ASCE conducted leadership conferences in each of its four zones earlier this year. Leaders at the national, section, and branch level, together with younger member and student leaders, came together to exchange ideas, network, gain a better understanding of Society activities, and consider ways of leading their groups more effectively. This year's conferences included two sessions on ethics, both using materials provided by the National Institute for Engineering Ethics ( niee ). This month's column reviews and analyzes one of three case studies presented at the conferences. In preparing the case summary, the niee drew on an opinion from the National Society of Professional Engineers' Board of Ethical Review.  

Situation

Barbara Beamly is a senior engineer for a well-known and well-respected structural engineering firm in Dallas. Her firm has provided structural engineering services as a subconsultant to project design companies on large public works projects.
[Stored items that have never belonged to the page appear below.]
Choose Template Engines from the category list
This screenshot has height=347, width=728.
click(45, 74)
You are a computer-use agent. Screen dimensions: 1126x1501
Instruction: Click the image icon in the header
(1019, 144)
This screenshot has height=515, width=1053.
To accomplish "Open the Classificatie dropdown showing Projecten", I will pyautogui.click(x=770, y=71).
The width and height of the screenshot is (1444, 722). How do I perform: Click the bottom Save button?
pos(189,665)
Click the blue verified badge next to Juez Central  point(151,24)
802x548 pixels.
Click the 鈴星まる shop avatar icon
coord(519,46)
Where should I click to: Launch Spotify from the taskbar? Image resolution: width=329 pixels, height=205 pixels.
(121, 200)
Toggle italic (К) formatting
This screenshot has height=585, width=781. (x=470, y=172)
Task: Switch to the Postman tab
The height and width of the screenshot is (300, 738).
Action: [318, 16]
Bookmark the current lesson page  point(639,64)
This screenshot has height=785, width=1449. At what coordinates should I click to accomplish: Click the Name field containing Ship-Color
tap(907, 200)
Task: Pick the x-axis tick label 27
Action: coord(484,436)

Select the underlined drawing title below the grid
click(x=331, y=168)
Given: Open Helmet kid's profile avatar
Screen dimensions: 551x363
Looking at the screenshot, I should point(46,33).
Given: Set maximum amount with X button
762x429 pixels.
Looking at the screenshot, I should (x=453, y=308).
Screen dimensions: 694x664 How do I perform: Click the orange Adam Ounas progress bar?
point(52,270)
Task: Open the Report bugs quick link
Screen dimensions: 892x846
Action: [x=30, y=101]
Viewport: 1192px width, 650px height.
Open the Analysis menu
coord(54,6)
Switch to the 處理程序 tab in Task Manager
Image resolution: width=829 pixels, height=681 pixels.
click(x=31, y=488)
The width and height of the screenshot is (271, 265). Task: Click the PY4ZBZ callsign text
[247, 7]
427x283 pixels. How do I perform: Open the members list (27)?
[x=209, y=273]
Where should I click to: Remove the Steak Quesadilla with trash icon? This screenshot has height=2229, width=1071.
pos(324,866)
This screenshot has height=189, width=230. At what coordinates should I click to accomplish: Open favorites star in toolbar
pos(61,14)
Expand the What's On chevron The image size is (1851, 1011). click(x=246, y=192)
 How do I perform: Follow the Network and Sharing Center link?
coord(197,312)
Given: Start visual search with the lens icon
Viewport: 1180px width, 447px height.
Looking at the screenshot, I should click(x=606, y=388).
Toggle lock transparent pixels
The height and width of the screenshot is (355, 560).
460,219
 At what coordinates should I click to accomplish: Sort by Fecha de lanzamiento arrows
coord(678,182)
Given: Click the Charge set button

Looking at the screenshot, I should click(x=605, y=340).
She has learned that a large public works project requiring a considerable amount of structural engineering design work is being planned nearby in Fort Worth.

I.B. Shaker is the vice president of development of Moover Design Consultants, Ltd., a national public works project design firm headquartered in New York City. Moover plans to submit a proposal to serve as the design consultant for the public works project, and Shaker asks Beamly's firm to serve exclusively on Moover's project team. After Beamly confers with the firm's associates, her firm decides to join the Moover team as the structural engineering subconsultant for the project. Shaker assures Beamly that while Moover has an in-house structural engineering department, that department's work will be limited to troubleshooting.

As the selection process for the project designer proceeds, Beamly is asked to attend the interview with the selection committee and to address the committee as a member of the Moover team. She is pleased that she knows the members of the selection committee through her work on prior projects, and her presentation goes very well.

Several days later, Beamly receives word from the agency funding the project that the Moover team has been selected as the design consultant. As a result, she submits a scope of work and a $450,000 estimated fee to Moover for the structural engineering portion of the work.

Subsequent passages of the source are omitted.